(What you should do) Repeat the items word for word, starting at the line that contains "Click the gray" and stopping after the last line of the items.

(Exercise inputs)
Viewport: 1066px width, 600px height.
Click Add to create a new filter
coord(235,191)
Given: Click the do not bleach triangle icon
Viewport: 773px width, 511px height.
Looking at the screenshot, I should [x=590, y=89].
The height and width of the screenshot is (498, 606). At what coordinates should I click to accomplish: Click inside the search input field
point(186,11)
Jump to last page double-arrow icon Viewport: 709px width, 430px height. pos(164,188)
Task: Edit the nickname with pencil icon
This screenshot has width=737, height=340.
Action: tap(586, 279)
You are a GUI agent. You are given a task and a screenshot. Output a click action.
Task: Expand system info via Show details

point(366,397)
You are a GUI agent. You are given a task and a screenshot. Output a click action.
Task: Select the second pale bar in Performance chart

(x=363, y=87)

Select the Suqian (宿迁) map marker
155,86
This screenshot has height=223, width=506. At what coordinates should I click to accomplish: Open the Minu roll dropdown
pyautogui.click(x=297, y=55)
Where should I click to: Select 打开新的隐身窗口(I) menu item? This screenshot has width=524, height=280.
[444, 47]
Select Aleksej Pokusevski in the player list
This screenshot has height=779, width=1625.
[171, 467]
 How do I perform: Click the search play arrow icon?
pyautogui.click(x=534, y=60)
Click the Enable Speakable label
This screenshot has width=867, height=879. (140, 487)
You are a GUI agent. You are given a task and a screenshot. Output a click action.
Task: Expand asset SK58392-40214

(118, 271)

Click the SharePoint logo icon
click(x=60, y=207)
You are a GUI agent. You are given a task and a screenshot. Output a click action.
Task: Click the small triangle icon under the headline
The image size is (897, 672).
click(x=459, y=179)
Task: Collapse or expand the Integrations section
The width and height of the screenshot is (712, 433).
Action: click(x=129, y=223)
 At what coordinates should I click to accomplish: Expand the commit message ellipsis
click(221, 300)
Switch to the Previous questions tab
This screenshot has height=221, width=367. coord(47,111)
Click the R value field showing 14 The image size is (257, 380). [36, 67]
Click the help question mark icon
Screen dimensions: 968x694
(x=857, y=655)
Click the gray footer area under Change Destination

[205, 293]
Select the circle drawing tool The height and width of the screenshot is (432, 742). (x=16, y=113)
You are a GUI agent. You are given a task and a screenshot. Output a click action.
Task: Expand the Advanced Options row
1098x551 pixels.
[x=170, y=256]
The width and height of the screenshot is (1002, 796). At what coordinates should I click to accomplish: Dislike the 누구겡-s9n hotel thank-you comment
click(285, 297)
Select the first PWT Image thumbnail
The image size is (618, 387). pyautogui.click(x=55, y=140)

(Task solution)
Click the gray footer area under Change Destination

[205, 293]
Select the circle drawing tool The height and width of the screenshot is (432, 742). (x=16, y=113)
You are a GUI agent. You are given a task and a screenshot. Output a click action.
Task: Expand the Advanced Options row
1098x551 pixels.
[x=170, y=256]
The width and height of the screenshot is (1002, 796). At what coordinates should I click to accomplish: Dislike the 누구겡-s9n hotel thank-you comment
click(285, 297)
Select the first PWT Image thumbnail
The image size is (618, 387). pyautogui.click(x=55, y=140)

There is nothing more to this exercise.